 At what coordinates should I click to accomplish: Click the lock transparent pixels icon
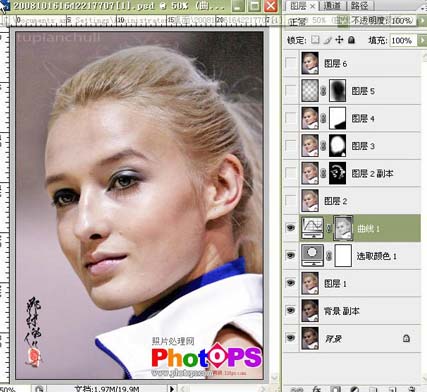tap(315, 40)
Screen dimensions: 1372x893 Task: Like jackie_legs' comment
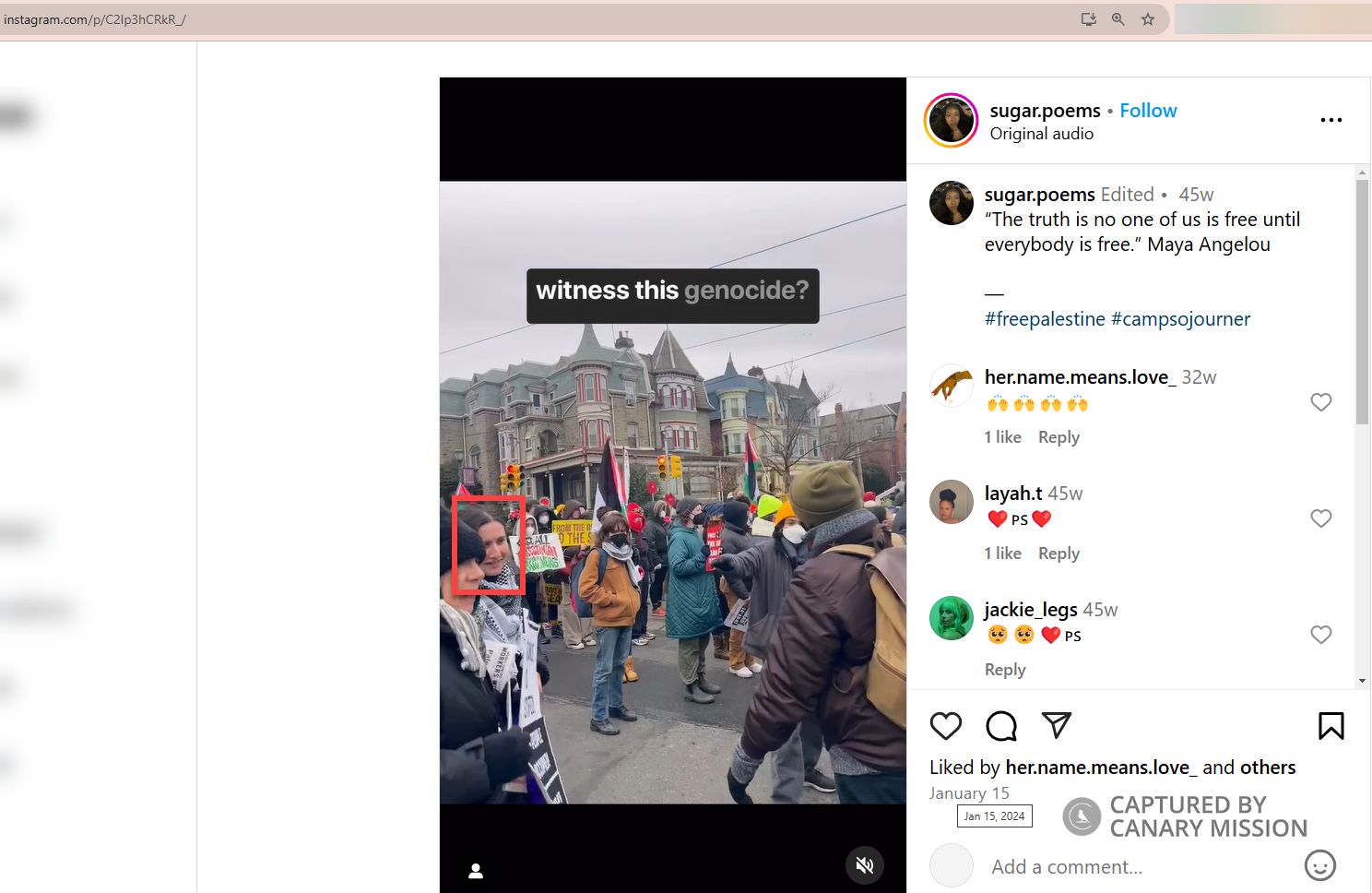pyautogui.click(x=1320, y=635)
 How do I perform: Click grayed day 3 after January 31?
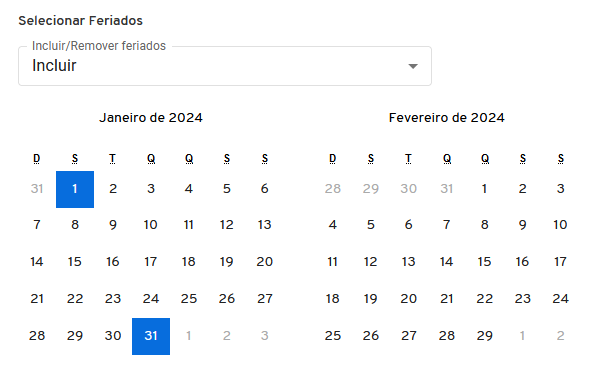(265, 336)
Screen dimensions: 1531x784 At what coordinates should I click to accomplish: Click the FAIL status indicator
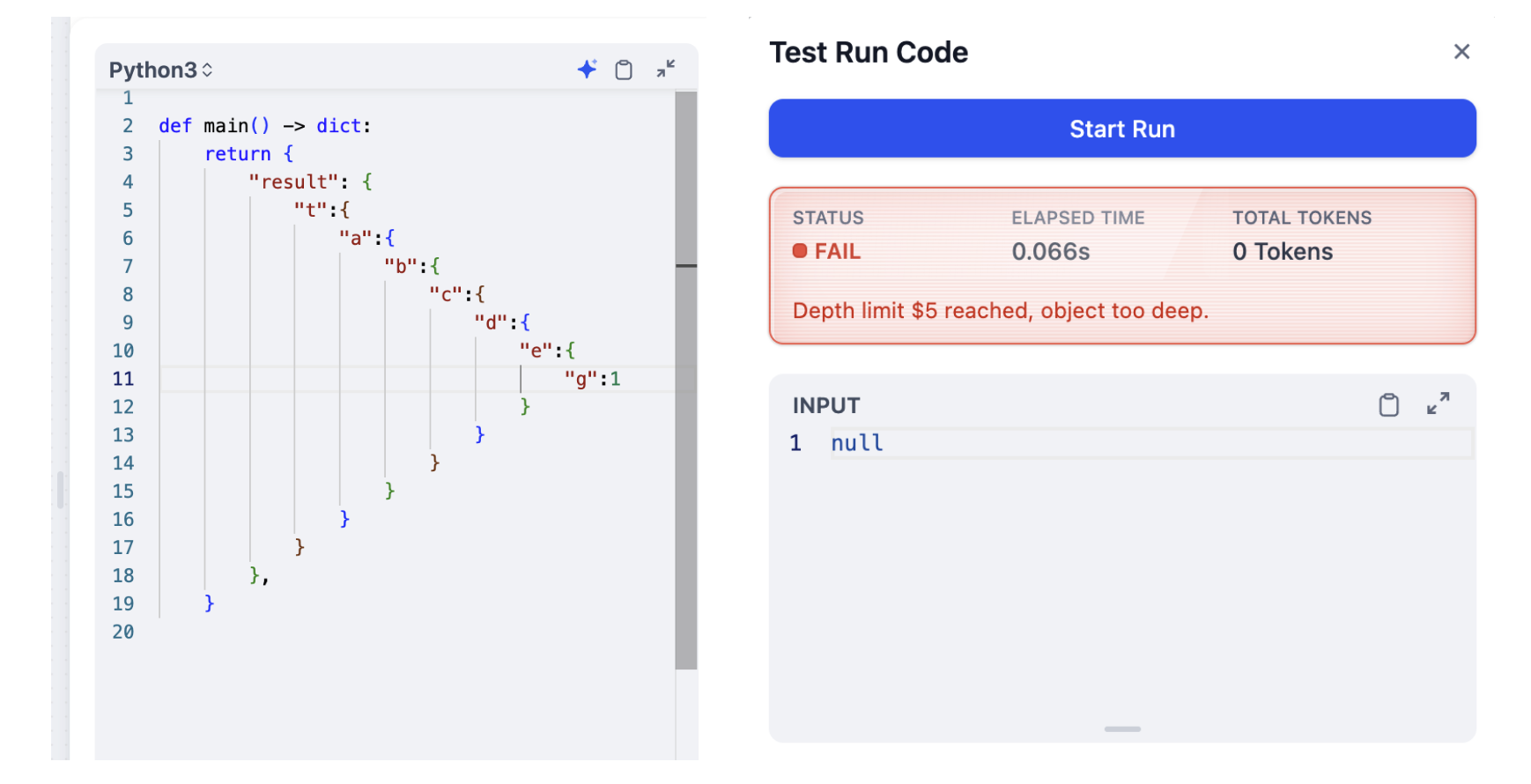(827, 252)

------------------------------------

■ WHAT YOU WILL DO:
Express the entries above as a numbered list, omitting blank lines and leaving the pictures out.

■ REPLY TO THE EXERCISE:
1.  At what coordinates should I click to accomplish: Click the lock transparent pixels icon
2. tap(315, 40)
3. Screen dimensions: 1372x893 Task: Like jackie_legs' comment
4. pyautogui.click(x=1320, y=635)
5.  How do I perform: Click grayed day 3 after January 31?
6. (265, 336)
7. Screen dimensions: 1531x784 At what coordinates should I click to accomplish: Click the FAIL status indicator
8. (827, 252)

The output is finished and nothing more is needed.